• _Raw data_
--- START ---

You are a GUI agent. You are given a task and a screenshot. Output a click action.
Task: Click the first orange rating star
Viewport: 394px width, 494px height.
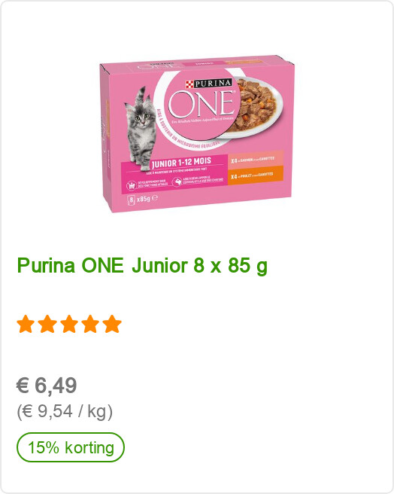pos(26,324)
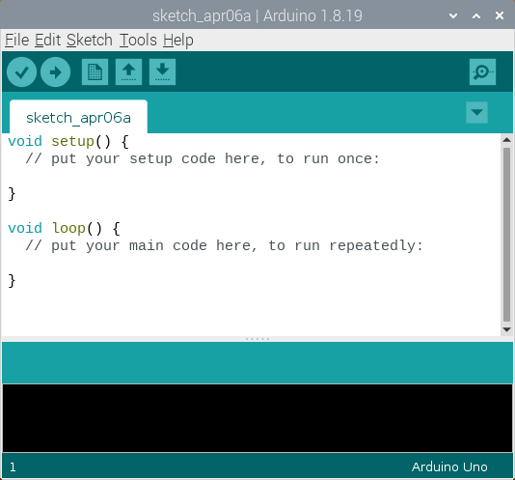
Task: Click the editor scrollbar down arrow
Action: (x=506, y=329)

--- END ---
--- START ---

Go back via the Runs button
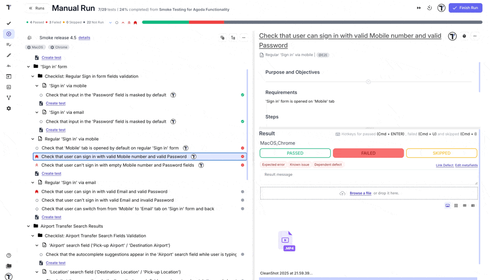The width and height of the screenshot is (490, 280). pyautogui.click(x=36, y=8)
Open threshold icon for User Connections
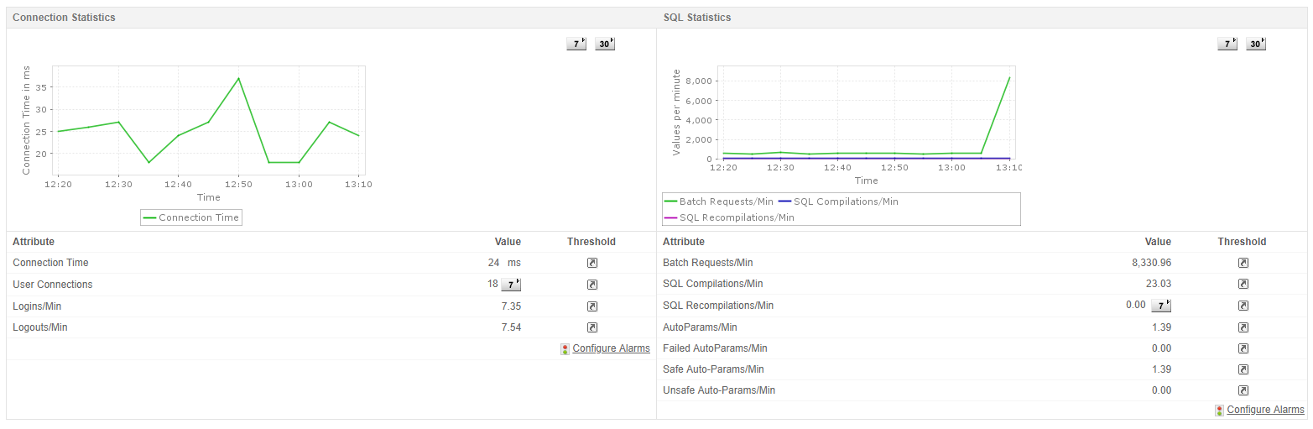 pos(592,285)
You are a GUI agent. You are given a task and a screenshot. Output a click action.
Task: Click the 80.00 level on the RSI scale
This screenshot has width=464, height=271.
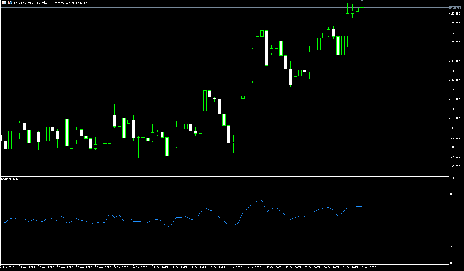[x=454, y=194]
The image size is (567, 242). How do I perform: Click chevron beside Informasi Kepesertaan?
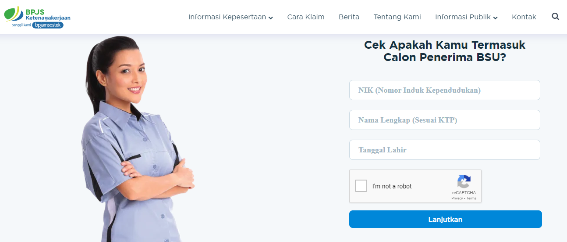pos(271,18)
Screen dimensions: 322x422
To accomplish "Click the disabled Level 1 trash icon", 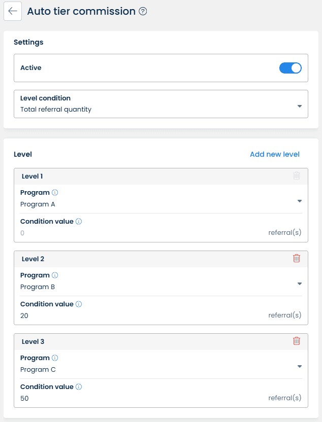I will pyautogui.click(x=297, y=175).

--- END ---
--- START ---

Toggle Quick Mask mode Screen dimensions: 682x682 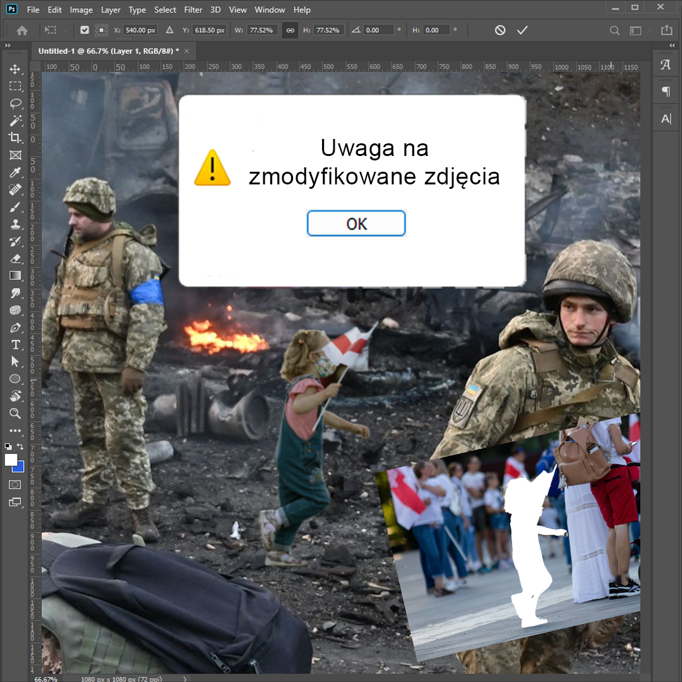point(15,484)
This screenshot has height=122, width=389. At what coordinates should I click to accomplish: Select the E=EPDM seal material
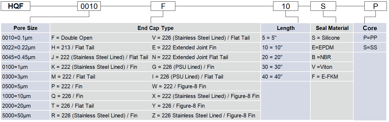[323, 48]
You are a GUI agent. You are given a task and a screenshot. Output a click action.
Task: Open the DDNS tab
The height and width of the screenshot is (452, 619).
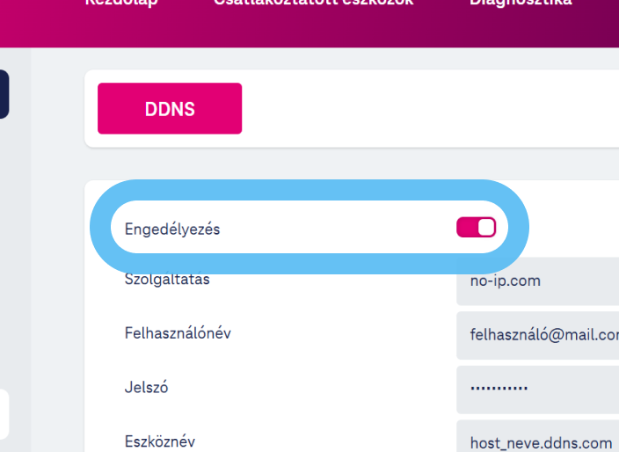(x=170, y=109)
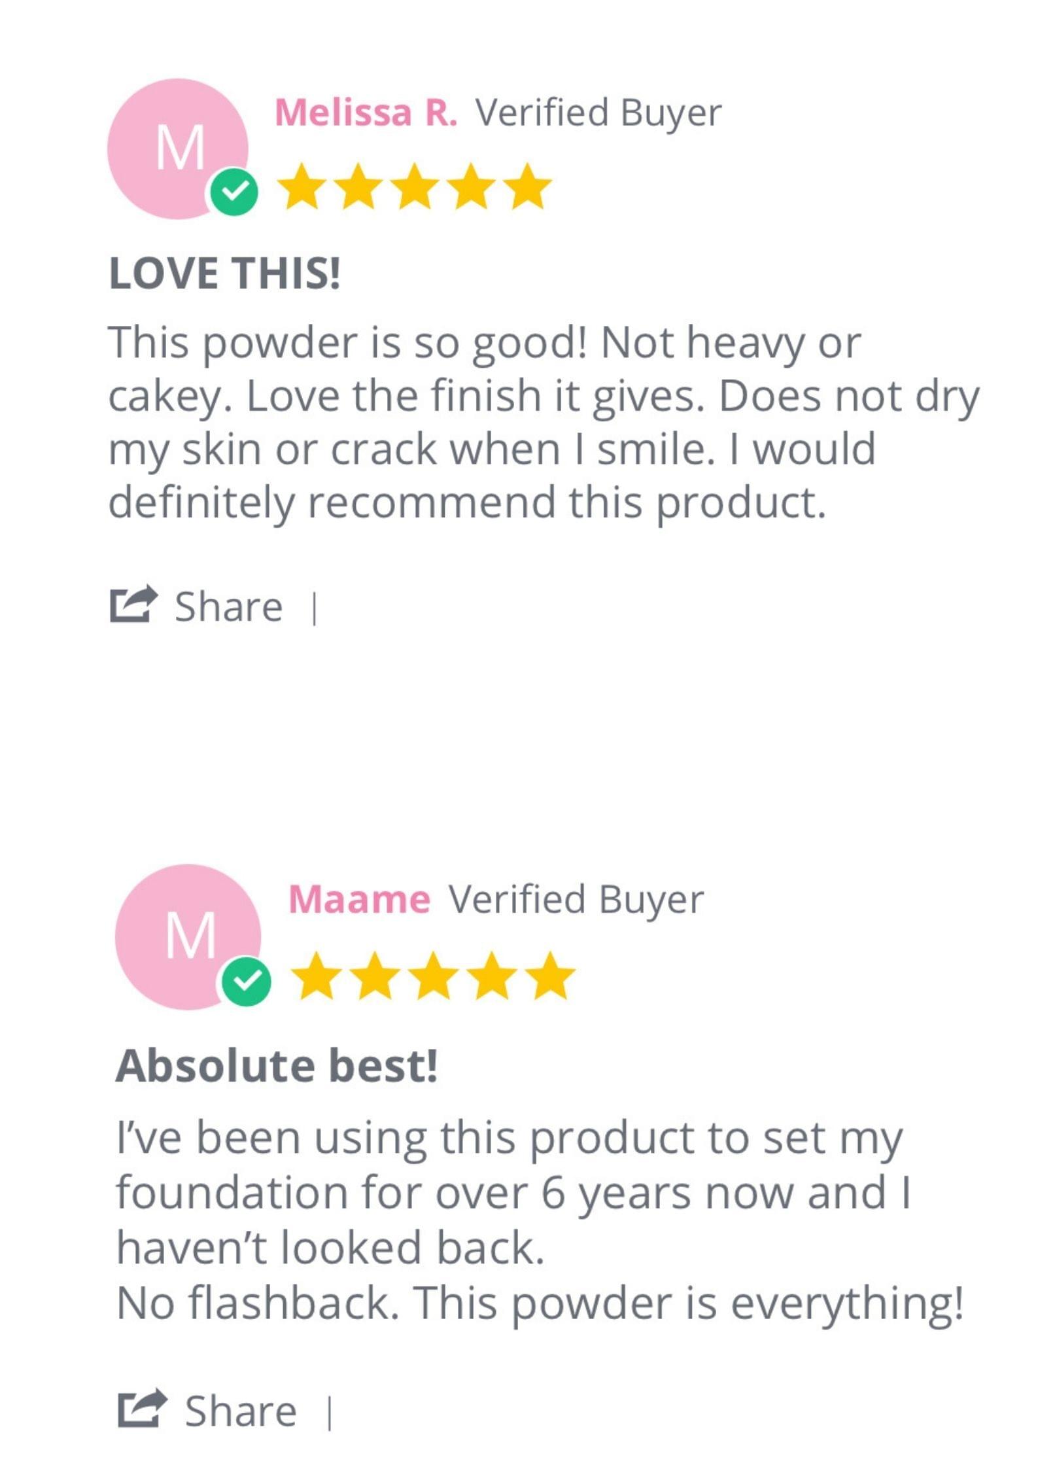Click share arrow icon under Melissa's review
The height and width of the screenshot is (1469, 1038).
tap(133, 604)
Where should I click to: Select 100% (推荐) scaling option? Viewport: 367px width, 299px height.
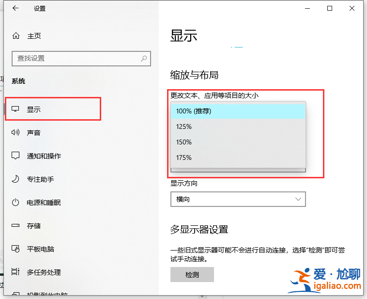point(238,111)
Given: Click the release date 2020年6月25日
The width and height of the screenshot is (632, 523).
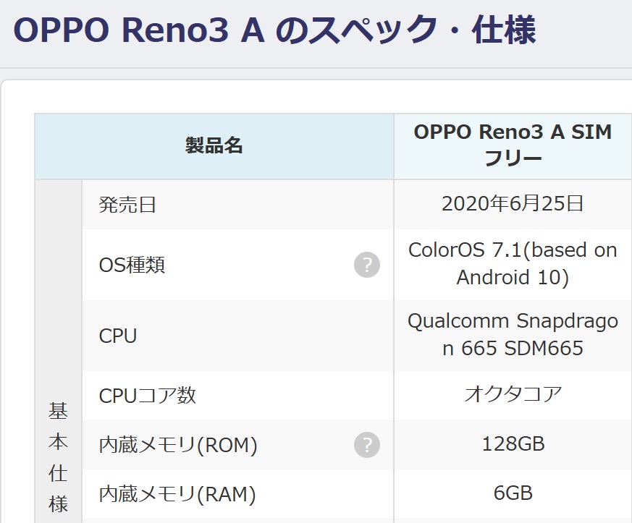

--- END ---

• _Activity_
Leave the pictures out. Output, exactly, the lines of the material above starting at the line containing "This screenshot has height=122, width=389." and ending at the line containing "The width and height of the screenshot is (632, 523).".

• _Exercise answer_
This screenshot has height=122, width=389. At what coordinates should I click to accomplish: Select the E=EPDM seal material
[323, 48]
You are a GUI agent. You are given a task and a screenshot. Output a click action.
Task: Open the DDNS tab
The height and width of the screenshot is (452, 619).
(x=170, y=109)
Click share arrow icon under Melissa's review
The height and width of the screenshot is (1469, 1038).
tap(133, 604)
Where should I click to: Select 100% (推荐) scaling option? Viewport: 367px width, 299px height.
point(238,111)
Given: Click the release date 2020年6月25日
The width and height of the screenshot is (632, 523).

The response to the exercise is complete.